Reuters on Friday noted the ostensible support of the Chinese public for draconian “zero-Covid” policies “seems to be wearing thin” amid “food shortages, family separations, lost wages, and economic pain.” Disobedience is on the rise, and so are arrests.

Resistance is not only found in the nightmare city of Shanghai, coming up on four weeks of a devastating lockdown. Reuters found Chinese in other cities staging protests and getting arrested or otherwise punished for their defiance, as in the case of 37-year-old college student Sun Jian, expelled for marching around his Yantai campus with a placard that called for ending its lockdown.

“The trouble brought by the virus can’t be compared with the disruption from some of the anti-Covid measures taken by our school,” said Sun, whom the regime also blocked from using social media.

Reuters noted videos of locked-down citizens brawling with police or literally howling in desperation from their apartment balconies are becoming common fare on Chinese social media. These disgruntled citizens were met with a five-fold increase in police arrests, plus stern public warnings that violation of coronavirus protocols will be punished.

According to Chinese public security reports, many of the arrests are for relatively minor infractions, such as failing to enter information into health tracking apps correctly, sneaking out of home quarantine, spreading “disinformation,” or using “inappropriate language” with officials.

A policeman wearing personal protective equipment (PPE) walks on a street during a COVID-19 lockdown in the Jing’an district in Shanghai on April 8, 2022. (Photo by HECTOR RETAMAL/AFP via Getty Images)

Chinese censors are moving quickly to block videos of major clashes between police and the public.

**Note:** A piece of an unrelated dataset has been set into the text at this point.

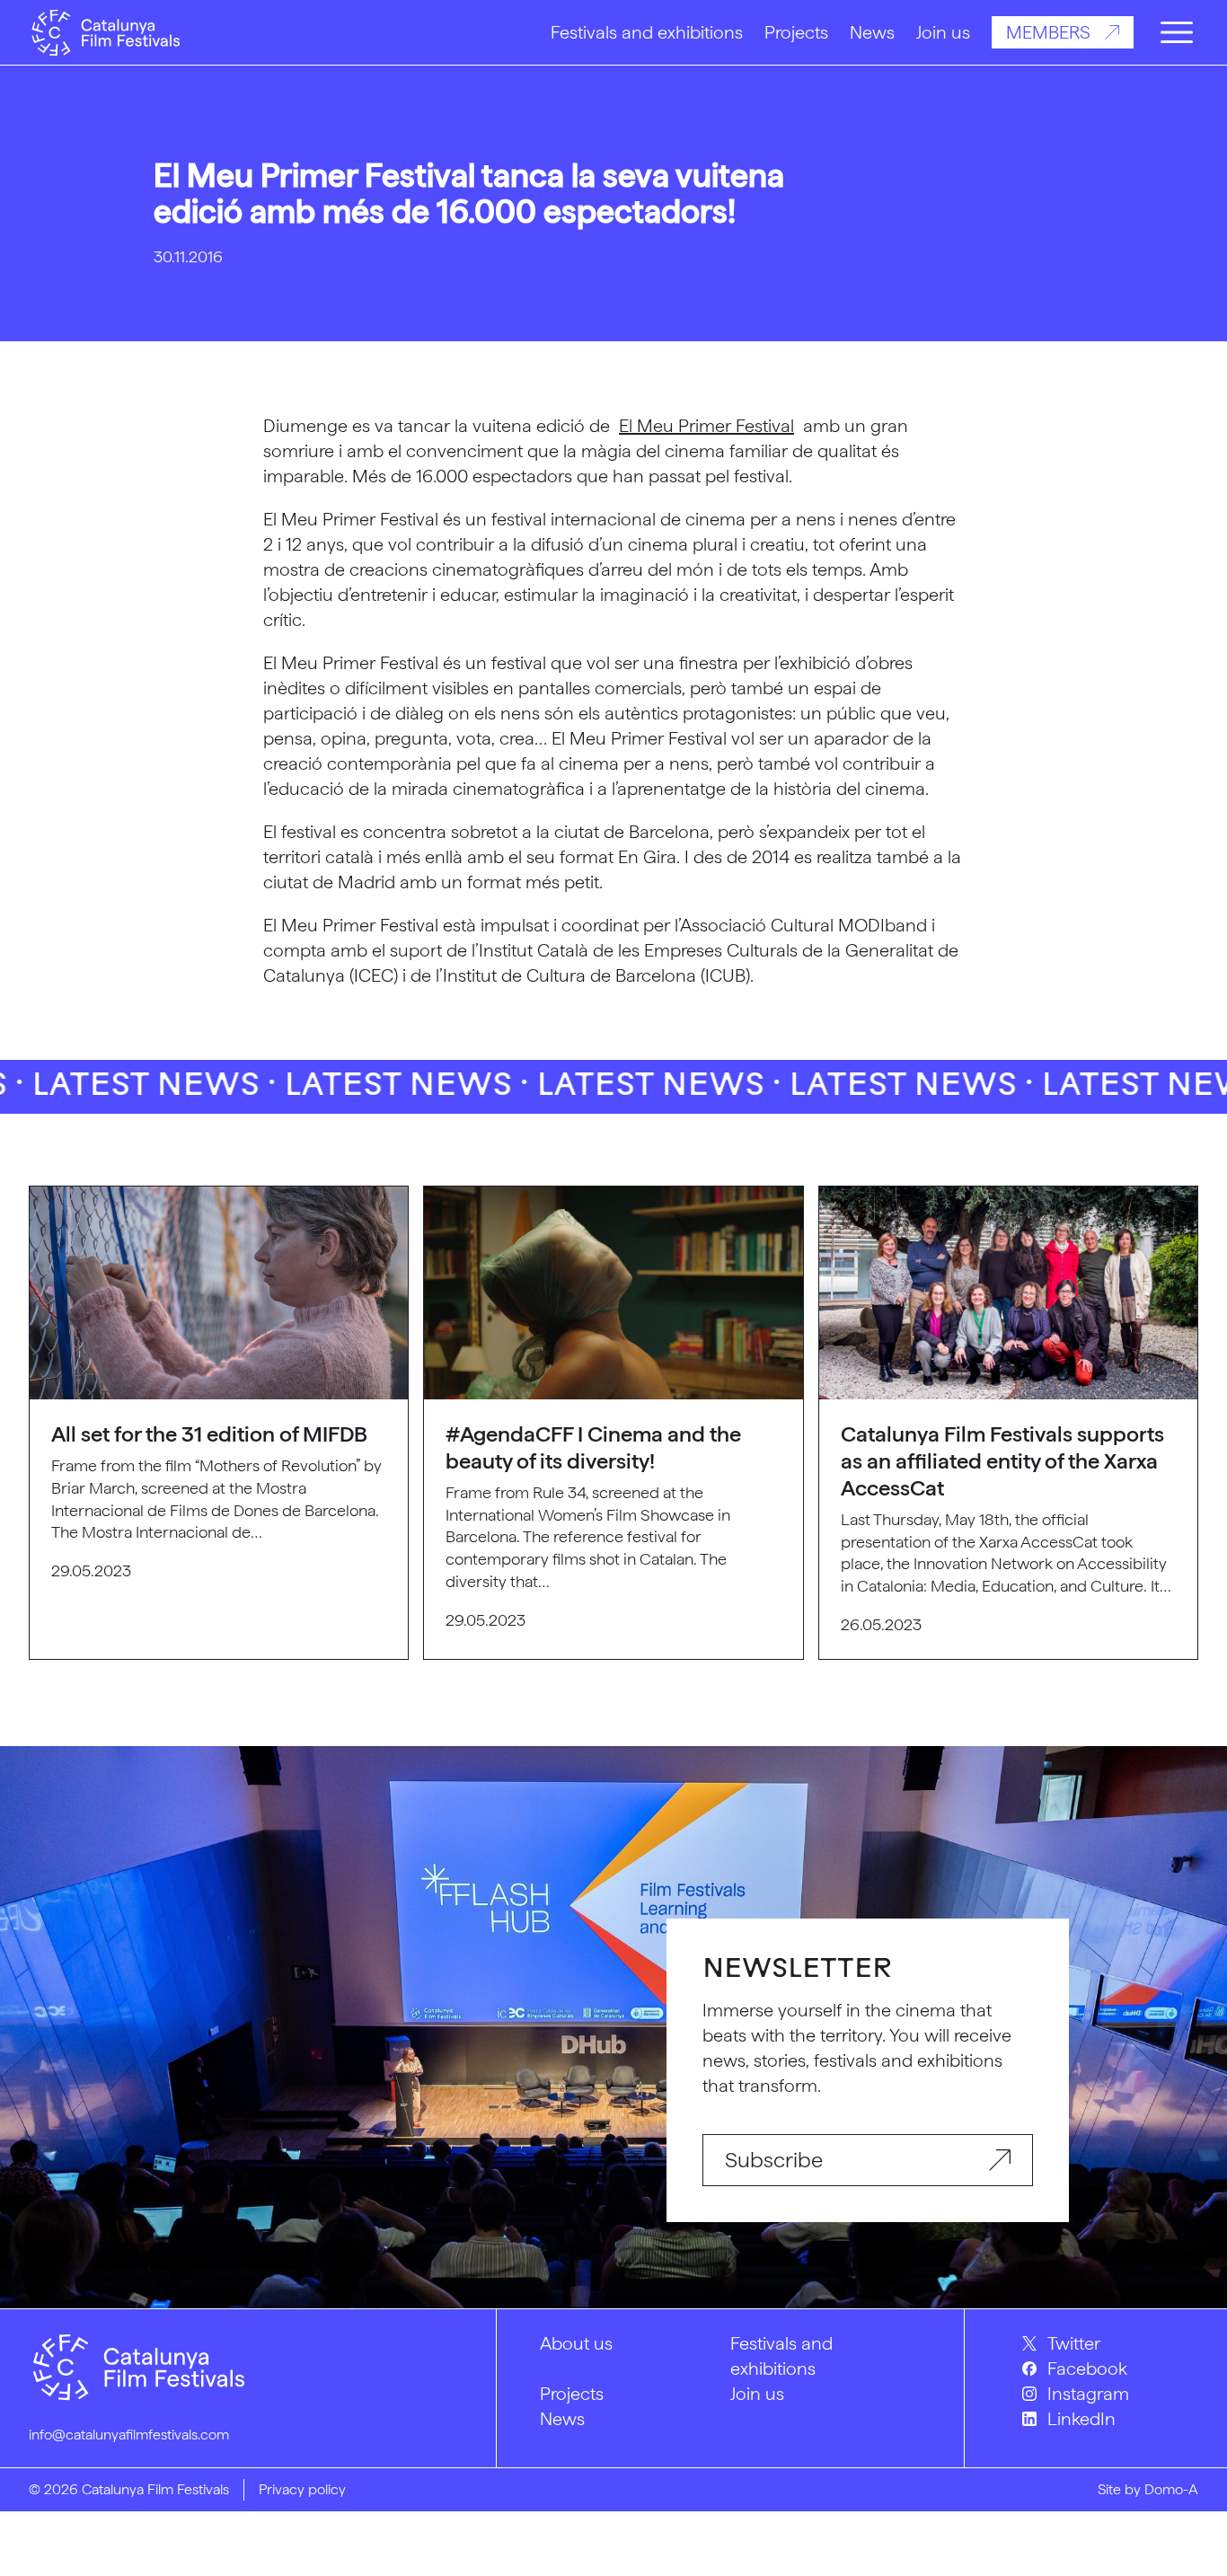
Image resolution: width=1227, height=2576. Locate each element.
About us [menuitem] (576, 2343)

The biggest street battles seem to involve residents of apartment buildings objecting when the authorities try converting them into quarantine centers. Shanghai has seen a few scuffles over its dwindling food supply.

Another heavily censored viral post on social media included an audio recording of an elderly Shanghai man in deteriorating health pleading with a local official for medicine, only to be told he would have to settle for “traditional Chinese medicine.”

Radio Free Asia (RFA) on Thursday reported a growing number of Chinese are trying to flee the lockdowns by emigrating to other countries:

Keyword searches relating to emigration spiked more than 100-fold in recent days, according to publicly available data from the Baidu search engine for the week from March 28 to April 3.

Canada, the United States and Australia were the top three countries shown in such searches, with searches for immigration to Canada showing a 28-fold increase compared with the previous week.

“The number of immigration consultations has skyrocketed in the past few days,” an employee who answered the phone at the Beijing-based immigration consultancy Qiaowai told RFA on Wednesday.  “We are very busy every day, and waiting times are relatively long, because we don’t have enough consultants.”

Interestingly, while a great many emigration inquiries are understandably coming from Shanghai, brisk business has been noticed from Beijing as well. This led observers of the Chinese political scene to conclude high-ranking Communist Party officials could be pulling strings to get out of the capital city before it locks down.

RFA quoted some Shanghai residents who said one of the most infamous practices from China’s 2020 lockdowns is returning: people are getting physically sealed inside their homes by the authorities, with everything from tape on their doorways to barbed wire around their buildings.